In [1]:
import os
import sys
import glob
os.environ['SPARK_HOME'] = 'C:\spark-3.1.2-bin-hadoop3.2'
os.environ['JAVA_HOME'] = 'C:\Program Files\Java\jdk1.8.0_201'
os.environ['HADOOP_HOME'] = 'C:\spark-3.1.2-bin-hadoop3.2'
spark_python = os.path.join(os.environ.get('SPARK_HOME',None),'python')
py4j = glob.glob(os.path.join(spark_python,'lib','py4j-*.zip'))[0]
sys.path[:0]=[spark_python,py4j]
os.environ['PYTHONPATH']=py4j
import findspark
findspark.init()
findspark.find()

'C:\\spark-3.1.2-bin-hadoop3.2'

In [2]:
from pyspark.sql import SparkSession
spark = SparkSession.builder.appName("Python Basic Examples").getOrCreate()

In [3]:
df = spark.read.csv('F:/main course/Artificial_Neural_Networks/AppleStore.csv',inferSchema=True,header=True)

In [4]:
df.printSchema()
df.show(truncate=False)

root
 |-- size_bytes: long (nullable = true)
 |-- price: double (nullable = true)
 |-- rating_count_tot: integer (nullable = true)
 |-- rating_count_ver: integer (nullable = true)
 |-- user_rating_ver: double (nullable = true)
 |-- cont_rating: integer (nullable = true)
 |-- prime_genre: string (nullable = true)
 |-- sup_devices.num: integer (nullable = true)
 |-- ipadSc_urls.num: integer (nullable = true)
 |-- lang.num: integer (nullable = true)
 |-- vpp_lic: integer (nullable = true)
 |-- user_rating: double (nullable = true)

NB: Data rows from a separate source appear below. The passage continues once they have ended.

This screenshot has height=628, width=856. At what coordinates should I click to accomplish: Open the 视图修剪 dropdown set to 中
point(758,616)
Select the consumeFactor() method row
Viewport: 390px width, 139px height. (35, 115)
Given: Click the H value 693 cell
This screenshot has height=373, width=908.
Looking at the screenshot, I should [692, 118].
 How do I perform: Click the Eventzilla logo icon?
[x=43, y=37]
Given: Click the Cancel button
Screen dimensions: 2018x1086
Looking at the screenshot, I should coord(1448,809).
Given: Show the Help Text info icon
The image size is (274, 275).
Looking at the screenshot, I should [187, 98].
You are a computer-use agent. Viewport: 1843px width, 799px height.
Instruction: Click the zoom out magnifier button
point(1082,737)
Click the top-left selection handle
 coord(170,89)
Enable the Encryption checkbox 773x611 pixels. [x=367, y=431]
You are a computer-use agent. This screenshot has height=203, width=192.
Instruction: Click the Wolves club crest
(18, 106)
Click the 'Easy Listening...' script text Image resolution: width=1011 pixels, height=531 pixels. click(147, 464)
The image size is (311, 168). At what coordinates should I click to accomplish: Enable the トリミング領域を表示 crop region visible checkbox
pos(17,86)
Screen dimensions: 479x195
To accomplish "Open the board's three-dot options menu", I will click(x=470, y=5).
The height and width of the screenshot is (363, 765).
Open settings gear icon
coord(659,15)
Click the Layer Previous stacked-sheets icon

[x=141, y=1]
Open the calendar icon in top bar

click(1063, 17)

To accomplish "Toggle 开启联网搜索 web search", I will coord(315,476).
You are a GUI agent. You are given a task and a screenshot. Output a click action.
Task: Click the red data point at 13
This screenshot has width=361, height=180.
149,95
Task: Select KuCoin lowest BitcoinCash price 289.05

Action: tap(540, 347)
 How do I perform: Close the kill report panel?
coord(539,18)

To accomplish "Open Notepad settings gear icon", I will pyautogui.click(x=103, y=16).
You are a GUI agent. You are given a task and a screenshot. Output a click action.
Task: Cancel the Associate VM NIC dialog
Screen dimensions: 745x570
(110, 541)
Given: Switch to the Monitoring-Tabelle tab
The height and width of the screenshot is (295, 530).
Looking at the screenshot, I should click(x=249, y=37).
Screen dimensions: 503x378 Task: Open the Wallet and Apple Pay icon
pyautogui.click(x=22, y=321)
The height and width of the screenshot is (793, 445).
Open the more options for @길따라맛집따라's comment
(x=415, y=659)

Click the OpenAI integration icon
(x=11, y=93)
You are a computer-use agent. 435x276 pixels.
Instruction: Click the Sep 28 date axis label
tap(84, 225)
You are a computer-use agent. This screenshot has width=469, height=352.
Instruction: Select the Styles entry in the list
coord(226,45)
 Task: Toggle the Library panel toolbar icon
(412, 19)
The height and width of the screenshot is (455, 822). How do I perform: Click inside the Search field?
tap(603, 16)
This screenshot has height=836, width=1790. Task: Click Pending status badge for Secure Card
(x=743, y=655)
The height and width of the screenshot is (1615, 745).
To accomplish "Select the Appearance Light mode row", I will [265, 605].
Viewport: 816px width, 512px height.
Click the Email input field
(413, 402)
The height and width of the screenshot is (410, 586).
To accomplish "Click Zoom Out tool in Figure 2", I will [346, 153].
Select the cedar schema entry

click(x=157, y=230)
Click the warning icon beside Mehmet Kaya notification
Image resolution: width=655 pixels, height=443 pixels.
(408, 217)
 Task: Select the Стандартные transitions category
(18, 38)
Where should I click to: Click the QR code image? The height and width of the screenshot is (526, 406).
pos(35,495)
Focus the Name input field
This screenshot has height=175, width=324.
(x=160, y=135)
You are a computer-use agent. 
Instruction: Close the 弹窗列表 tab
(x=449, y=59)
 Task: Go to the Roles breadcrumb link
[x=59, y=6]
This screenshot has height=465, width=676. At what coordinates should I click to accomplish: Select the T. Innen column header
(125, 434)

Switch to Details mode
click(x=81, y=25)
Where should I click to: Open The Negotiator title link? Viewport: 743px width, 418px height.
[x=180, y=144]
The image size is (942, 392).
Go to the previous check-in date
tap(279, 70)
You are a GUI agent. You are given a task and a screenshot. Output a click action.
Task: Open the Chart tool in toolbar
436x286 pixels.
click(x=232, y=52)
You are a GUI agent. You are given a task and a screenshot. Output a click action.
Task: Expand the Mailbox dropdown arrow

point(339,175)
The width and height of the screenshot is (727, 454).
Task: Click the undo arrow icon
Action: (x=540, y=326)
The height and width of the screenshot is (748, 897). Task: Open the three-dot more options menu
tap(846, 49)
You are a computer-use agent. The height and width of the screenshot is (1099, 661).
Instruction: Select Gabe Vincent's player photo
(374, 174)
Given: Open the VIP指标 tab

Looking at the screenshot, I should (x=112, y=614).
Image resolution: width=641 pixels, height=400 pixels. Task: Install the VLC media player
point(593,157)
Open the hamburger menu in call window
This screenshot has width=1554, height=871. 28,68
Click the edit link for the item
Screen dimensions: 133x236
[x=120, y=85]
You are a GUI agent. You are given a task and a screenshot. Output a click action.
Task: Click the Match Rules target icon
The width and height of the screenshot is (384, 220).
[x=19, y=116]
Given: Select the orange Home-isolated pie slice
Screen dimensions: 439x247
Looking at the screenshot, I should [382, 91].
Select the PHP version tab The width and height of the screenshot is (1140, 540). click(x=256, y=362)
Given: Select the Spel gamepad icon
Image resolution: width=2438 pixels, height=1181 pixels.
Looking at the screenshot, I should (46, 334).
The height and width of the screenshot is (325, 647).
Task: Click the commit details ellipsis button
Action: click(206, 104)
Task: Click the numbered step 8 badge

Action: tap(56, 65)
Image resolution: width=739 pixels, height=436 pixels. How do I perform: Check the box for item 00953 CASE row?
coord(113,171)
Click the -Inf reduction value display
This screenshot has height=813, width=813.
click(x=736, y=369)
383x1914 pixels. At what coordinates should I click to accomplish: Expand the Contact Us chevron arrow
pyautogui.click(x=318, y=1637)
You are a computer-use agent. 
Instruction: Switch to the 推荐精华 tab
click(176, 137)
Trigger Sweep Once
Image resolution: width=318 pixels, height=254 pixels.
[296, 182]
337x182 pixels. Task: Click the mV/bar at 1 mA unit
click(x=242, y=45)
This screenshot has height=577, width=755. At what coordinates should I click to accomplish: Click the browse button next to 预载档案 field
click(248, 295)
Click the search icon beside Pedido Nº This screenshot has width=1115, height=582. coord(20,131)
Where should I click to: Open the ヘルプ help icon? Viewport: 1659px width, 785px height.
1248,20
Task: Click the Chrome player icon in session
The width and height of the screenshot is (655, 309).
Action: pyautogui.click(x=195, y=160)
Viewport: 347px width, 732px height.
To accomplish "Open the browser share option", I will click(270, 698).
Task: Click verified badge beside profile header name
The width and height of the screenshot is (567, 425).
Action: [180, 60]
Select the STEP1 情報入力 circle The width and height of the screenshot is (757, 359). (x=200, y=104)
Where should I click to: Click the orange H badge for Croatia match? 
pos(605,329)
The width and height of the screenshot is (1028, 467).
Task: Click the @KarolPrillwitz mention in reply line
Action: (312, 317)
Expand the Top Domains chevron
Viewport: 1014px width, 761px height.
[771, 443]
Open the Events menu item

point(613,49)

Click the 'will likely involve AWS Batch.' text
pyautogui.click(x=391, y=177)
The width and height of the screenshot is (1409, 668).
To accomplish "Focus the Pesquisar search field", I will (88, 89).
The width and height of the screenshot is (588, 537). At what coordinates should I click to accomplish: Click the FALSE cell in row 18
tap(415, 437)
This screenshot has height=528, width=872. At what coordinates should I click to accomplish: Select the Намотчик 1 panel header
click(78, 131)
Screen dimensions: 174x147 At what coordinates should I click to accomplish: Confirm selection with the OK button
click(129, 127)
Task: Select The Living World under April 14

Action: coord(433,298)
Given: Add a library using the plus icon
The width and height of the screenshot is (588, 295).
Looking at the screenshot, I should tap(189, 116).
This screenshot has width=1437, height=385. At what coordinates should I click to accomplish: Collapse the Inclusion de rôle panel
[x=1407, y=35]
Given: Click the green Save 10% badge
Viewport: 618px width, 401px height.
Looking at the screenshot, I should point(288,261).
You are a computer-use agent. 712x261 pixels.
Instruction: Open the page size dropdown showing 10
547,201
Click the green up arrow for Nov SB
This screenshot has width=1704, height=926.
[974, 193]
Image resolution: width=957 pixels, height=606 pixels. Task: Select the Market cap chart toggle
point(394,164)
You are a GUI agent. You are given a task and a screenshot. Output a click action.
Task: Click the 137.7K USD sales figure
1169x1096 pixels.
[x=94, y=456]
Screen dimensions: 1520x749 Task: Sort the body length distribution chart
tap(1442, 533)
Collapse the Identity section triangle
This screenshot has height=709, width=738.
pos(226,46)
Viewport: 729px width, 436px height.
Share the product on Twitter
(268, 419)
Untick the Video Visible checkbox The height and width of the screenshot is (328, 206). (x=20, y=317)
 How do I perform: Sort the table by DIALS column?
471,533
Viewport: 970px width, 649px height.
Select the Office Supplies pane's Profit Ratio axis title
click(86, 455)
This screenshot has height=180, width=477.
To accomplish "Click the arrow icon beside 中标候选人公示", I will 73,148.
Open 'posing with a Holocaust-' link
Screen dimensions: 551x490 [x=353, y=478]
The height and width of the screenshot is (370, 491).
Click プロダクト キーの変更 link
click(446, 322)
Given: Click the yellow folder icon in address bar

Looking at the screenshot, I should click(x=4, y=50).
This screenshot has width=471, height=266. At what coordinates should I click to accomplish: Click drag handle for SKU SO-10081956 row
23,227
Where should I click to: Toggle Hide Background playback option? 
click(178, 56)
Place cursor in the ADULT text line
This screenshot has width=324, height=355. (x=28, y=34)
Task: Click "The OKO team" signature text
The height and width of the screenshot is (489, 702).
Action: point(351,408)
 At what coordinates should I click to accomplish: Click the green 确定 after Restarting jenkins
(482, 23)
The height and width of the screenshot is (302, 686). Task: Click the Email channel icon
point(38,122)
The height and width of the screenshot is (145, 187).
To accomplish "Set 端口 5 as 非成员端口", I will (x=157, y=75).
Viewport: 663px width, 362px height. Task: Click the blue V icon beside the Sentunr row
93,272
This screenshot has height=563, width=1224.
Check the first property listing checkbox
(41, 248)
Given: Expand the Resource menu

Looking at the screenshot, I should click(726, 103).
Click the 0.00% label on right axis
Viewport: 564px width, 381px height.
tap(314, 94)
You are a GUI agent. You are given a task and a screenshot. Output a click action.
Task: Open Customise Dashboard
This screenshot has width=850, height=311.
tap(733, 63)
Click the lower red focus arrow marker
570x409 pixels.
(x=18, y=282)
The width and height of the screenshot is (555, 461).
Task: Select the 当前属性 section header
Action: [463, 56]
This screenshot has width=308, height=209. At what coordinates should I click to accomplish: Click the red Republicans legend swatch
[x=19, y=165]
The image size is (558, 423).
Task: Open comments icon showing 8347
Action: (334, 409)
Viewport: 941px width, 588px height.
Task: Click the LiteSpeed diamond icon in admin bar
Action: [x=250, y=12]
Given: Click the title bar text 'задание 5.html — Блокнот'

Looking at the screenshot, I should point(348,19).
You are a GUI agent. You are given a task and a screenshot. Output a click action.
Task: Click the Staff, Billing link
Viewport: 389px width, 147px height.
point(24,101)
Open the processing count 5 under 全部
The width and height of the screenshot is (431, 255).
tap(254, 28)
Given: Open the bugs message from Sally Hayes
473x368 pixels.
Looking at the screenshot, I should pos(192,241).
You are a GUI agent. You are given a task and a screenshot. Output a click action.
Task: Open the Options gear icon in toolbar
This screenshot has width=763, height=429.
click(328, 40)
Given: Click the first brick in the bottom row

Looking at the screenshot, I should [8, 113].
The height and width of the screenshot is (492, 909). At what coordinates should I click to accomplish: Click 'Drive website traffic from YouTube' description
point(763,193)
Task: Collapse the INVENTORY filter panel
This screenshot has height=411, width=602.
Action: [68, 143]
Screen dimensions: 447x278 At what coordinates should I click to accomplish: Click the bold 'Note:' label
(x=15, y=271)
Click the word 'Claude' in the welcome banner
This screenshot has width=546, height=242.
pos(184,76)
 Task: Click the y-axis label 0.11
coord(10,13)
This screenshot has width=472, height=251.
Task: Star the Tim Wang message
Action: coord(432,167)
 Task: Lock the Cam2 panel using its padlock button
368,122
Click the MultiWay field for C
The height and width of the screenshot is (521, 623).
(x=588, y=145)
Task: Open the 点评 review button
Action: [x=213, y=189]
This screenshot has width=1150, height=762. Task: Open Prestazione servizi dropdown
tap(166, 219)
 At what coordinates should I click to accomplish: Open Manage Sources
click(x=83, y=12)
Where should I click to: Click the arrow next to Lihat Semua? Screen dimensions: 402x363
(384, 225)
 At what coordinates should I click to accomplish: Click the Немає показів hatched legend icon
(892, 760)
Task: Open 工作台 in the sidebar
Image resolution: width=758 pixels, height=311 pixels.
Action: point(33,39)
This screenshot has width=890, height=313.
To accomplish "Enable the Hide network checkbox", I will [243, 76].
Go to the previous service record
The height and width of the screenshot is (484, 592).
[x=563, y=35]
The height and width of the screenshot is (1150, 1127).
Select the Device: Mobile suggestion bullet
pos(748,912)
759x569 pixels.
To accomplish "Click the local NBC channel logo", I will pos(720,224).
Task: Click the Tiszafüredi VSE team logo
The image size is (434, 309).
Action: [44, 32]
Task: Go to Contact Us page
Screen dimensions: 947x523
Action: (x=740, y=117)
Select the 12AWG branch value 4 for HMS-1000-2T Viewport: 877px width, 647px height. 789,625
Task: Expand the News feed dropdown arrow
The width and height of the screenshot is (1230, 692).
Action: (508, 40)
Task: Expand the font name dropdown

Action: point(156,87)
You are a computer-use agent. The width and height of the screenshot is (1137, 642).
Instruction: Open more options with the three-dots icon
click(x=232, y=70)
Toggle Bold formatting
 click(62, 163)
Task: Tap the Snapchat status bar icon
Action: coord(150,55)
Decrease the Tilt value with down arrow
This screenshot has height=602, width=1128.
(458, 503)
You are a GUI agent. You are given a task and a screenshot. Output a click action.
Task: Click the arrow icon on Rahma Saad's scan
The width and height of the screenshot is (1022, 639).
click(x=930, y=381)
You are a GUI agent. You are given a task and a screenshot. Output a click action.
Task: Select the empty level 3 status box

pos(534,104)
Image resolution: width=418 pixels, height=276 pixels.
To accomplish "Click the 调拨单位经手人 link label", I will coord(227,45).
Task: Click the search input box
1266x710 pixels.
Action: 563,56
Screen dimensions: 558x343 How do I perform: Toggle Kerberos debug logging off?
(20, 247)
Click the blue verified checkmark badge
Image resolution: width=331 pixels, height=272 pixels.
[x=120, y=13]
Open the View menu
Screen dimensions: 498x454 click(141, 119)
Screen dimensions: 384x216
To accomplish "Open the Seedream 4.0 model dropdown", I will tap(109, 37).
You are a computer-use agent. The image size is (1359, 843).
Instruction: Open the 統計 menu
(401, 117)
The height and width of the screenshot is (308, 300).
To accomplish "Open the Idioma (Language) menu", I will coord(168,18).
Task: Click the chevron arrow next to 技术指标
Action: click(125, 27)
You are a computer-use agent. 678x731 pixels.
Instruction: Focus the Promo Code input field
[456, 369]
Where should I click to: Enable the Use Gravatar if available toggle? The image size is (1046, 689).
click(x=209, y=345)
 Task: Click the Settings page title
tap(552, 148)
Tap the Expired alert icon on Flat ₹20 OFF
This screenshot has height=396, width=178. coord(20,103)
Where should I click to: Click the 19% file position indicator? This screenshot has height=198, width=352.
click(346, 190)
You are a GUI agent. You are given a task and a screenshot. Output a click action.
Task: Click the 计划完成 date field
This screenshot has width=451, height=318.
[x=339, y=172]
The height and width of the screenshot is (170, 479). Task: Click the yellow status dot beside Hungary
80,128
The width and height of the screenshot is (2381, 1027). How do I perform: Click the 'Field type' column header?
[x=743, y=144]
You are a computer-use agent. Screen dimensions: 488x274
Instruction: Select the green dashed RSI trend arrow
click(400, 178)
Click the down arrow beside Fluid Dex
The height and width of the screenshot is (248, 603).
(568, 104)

+----------+-----+----------------+----------------+---------------+-----------+-----------------+---------------+---------------+--------+-------+-----------+
|size_bytes|price|rating_count_tot|rating_count_ver|user_rating_ver|cont_rating|prime_genre      |sup_devices.num|ipadSc_urls.num|lang.num|vpp_lic|user_rating|
+----------+-----+----------------+----------------+---------------+-----------+-----------------+---------------+---------------+--------+------

In [5]:
df = df.select(['size_bytes','price','prime_genre','user_rating'])

In [6]:
df = df.limit(20)

In [17]:
# Cast operation 
from pyspark.sql.functions import col
from pyspark.sql.types import StringType
df_transformed = df.withColumn("price_new",col("price").cast(StringType()))

In [18]:
# Creating a UDF to left pad the string with '0s' in a column
from pyspark.sql.functions import udf
def leftPad(string):
    string = str(string).rjust(10,'0')
    return string

convertUDF = udf(lambda z: leftPad(z),StringType())

# Creating a UDF to change the values to Upper Case
convertUDF2 = udf(lambda z: str(z).upper(),StringType())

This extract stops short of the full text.